**Exercise instructions:** Render the entries as a numbered list, from their very first line through the line containing "coord(365,499)", with both of those lines included. Skip any blank lines and leave the pictures out.

**Raw records:**

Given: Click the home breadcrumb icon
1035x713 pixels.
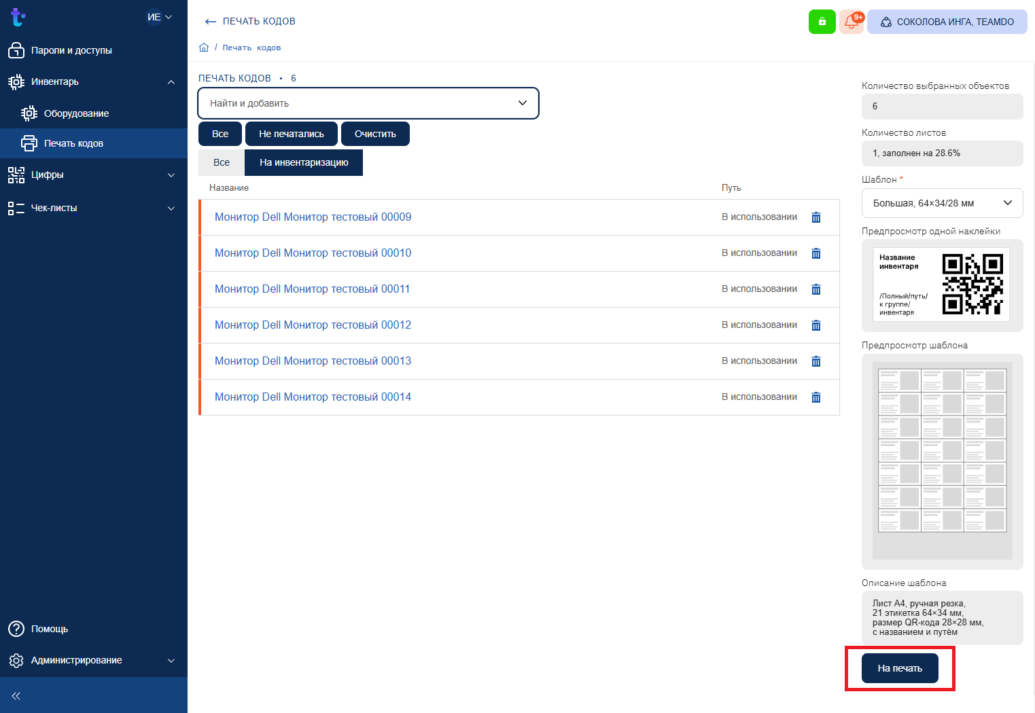Looking at the screenshot, I should coord(204,48).
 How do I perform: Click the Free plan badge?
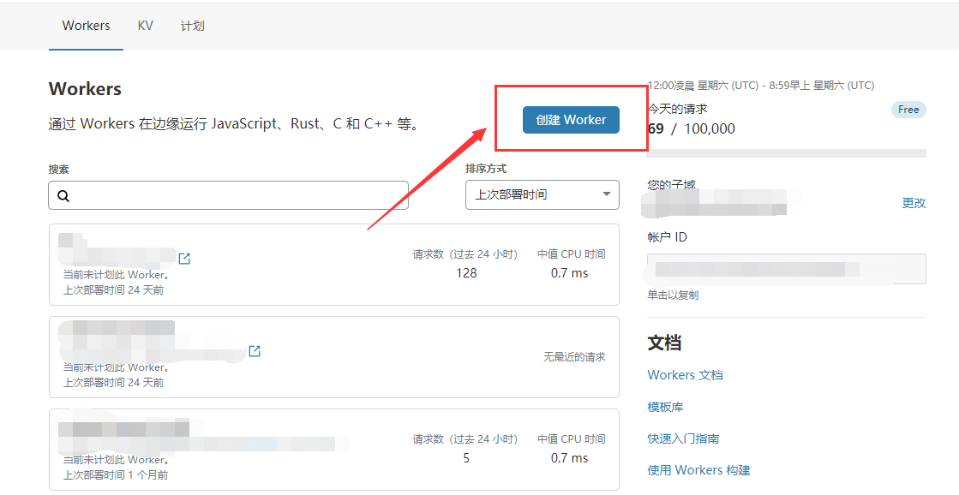click(908, 110)
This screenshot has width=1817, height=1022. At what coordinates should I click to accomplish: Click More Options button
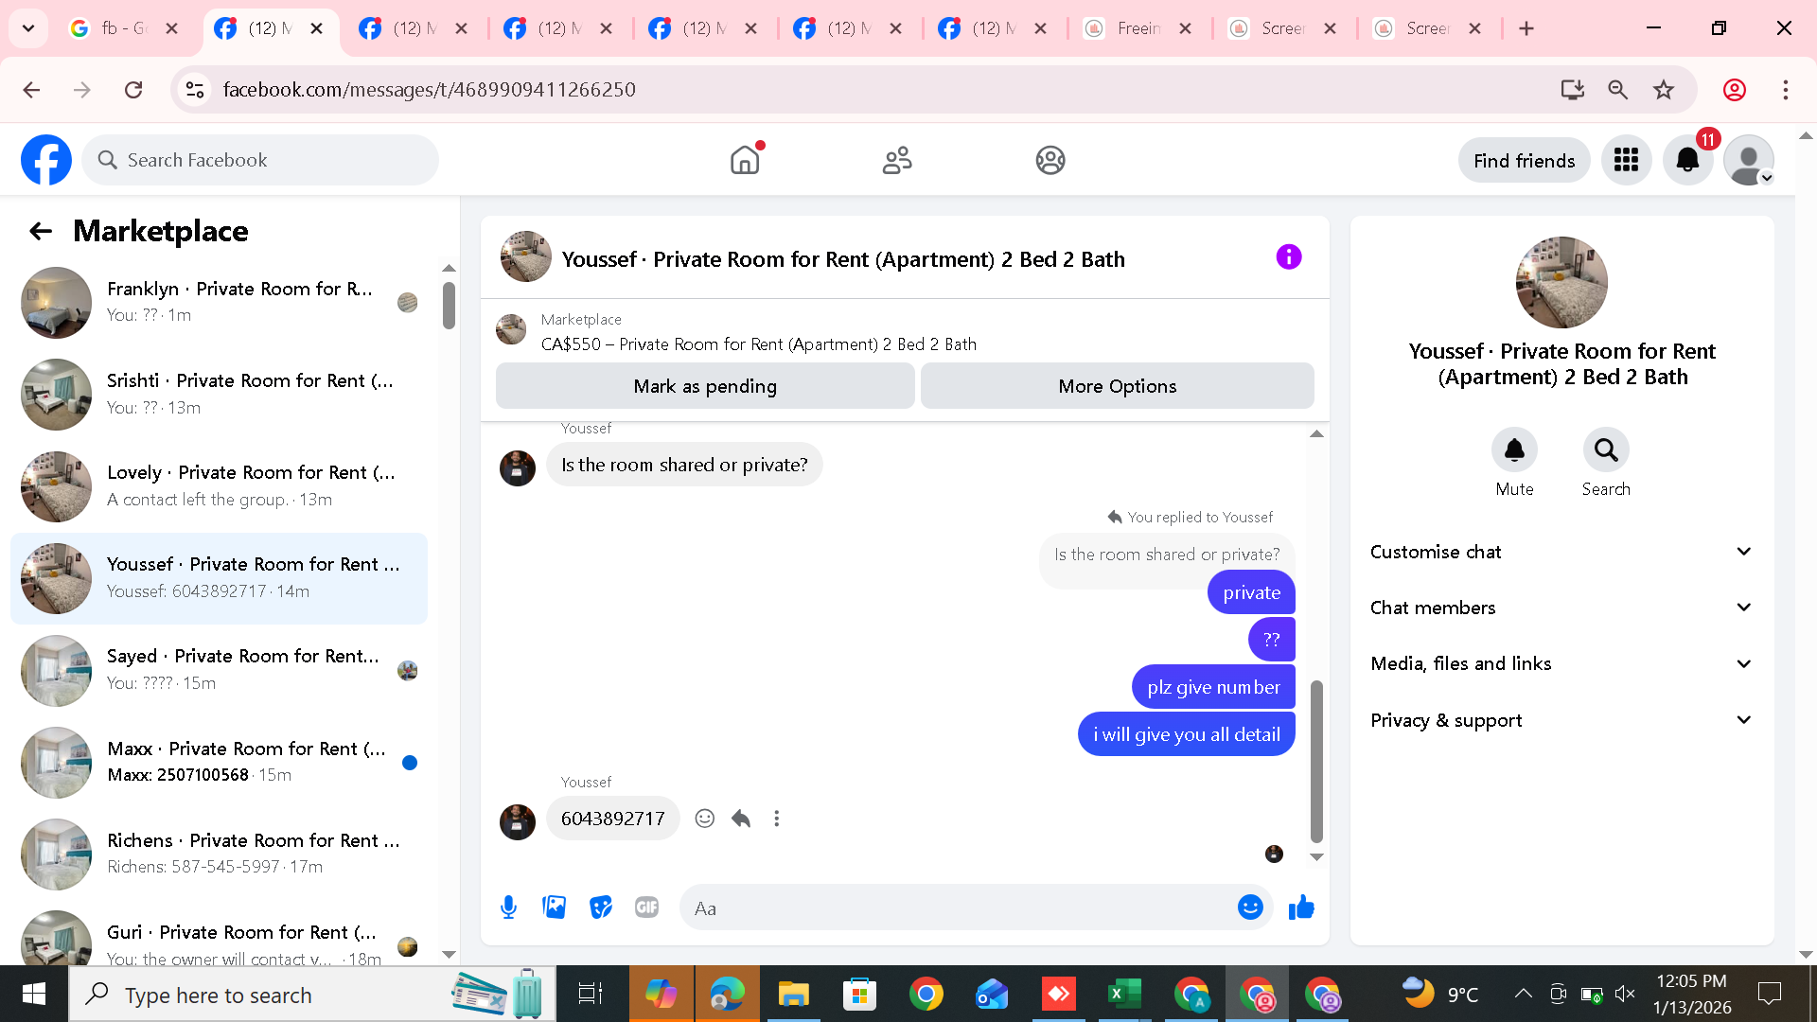coord(1117,386)
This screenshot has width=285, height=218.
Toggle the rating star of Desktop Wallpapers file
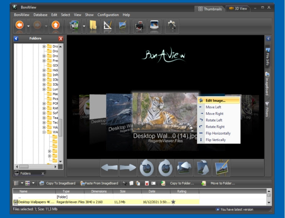click(x=173, y=202)
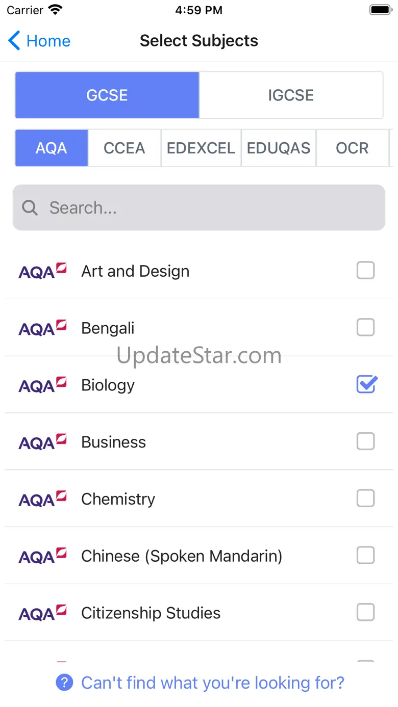Enable the Chemistry subject checkbox
Image resolution: width=398 pixels, height=707 pixels.
coord(365,499)
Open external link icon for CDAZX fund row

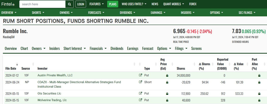click(x=141, y=82)
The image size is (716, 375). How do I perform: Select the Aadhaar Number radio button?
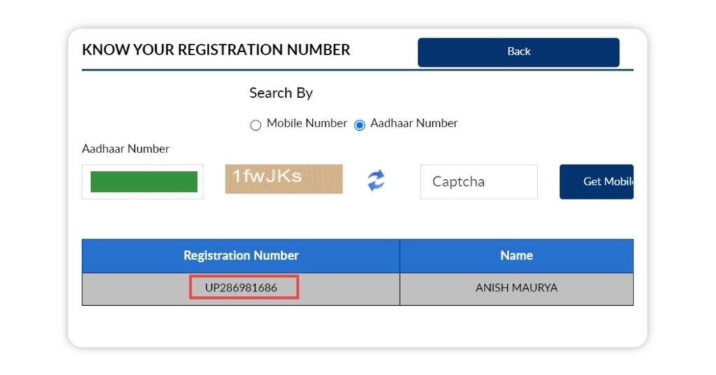click(x=359, y=125)
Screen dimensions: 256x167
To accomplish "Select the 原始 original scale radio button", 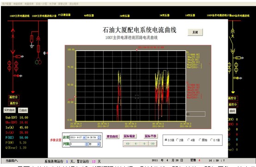I will 203,140.
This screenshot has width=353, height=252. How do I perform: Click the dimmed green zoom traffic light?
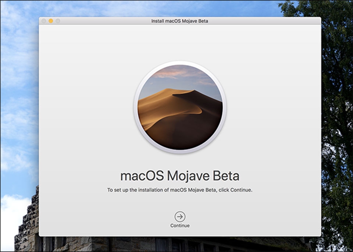[x=58, y=21]
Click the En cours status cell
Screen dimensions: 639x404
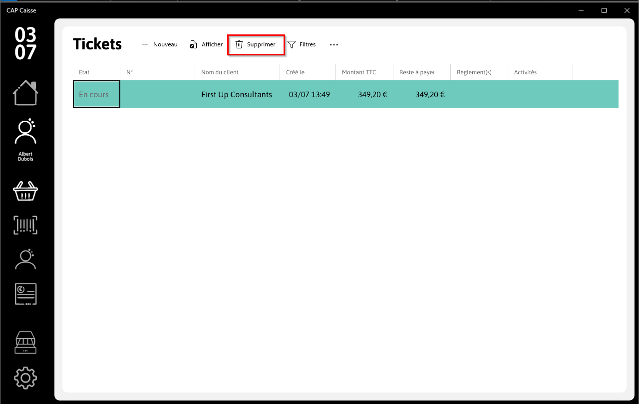96,94
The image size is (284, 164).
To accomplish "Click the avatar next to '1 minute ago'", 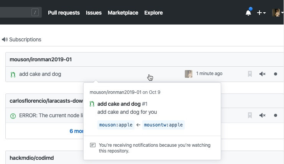I will coord(189,74).
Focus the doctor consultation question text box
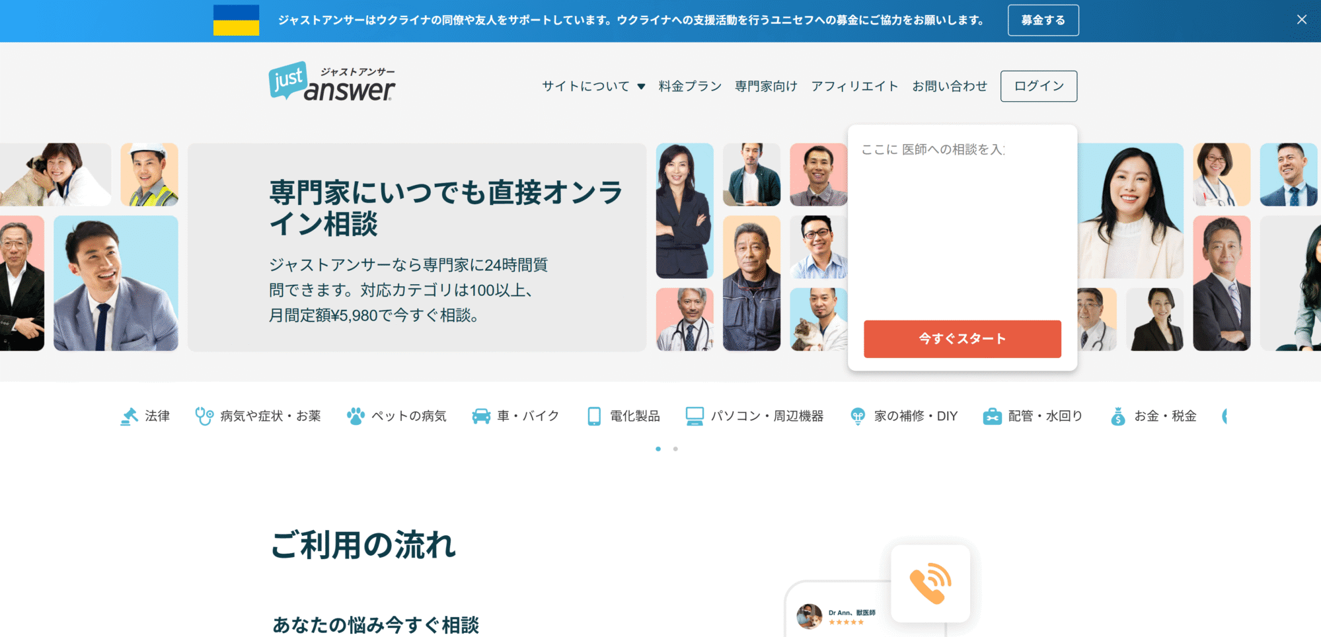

**Response:**
1. Given: Click the home breadcrumb icon
2. 1035x713 pixels.
3. Looking at the screenshot, I should coord(204,48).
4.  How do I perform: Click the Free plan badge?
5. click(908, 110)
6. This screenshot has width=1817, height=1022. At what coordinates should I click to accomplish: Click More Options button
7. coord(1117,386)
8. This screenshot has width=285, height=218.
9. Toggle the rating star of Desktop Wallpapers file
10. click(x=173, y=202)
11. Enable the Chemistry subject checkbox
12. Image resolution: width=398 pixels, height=707 pixels.
13. coord(365,499)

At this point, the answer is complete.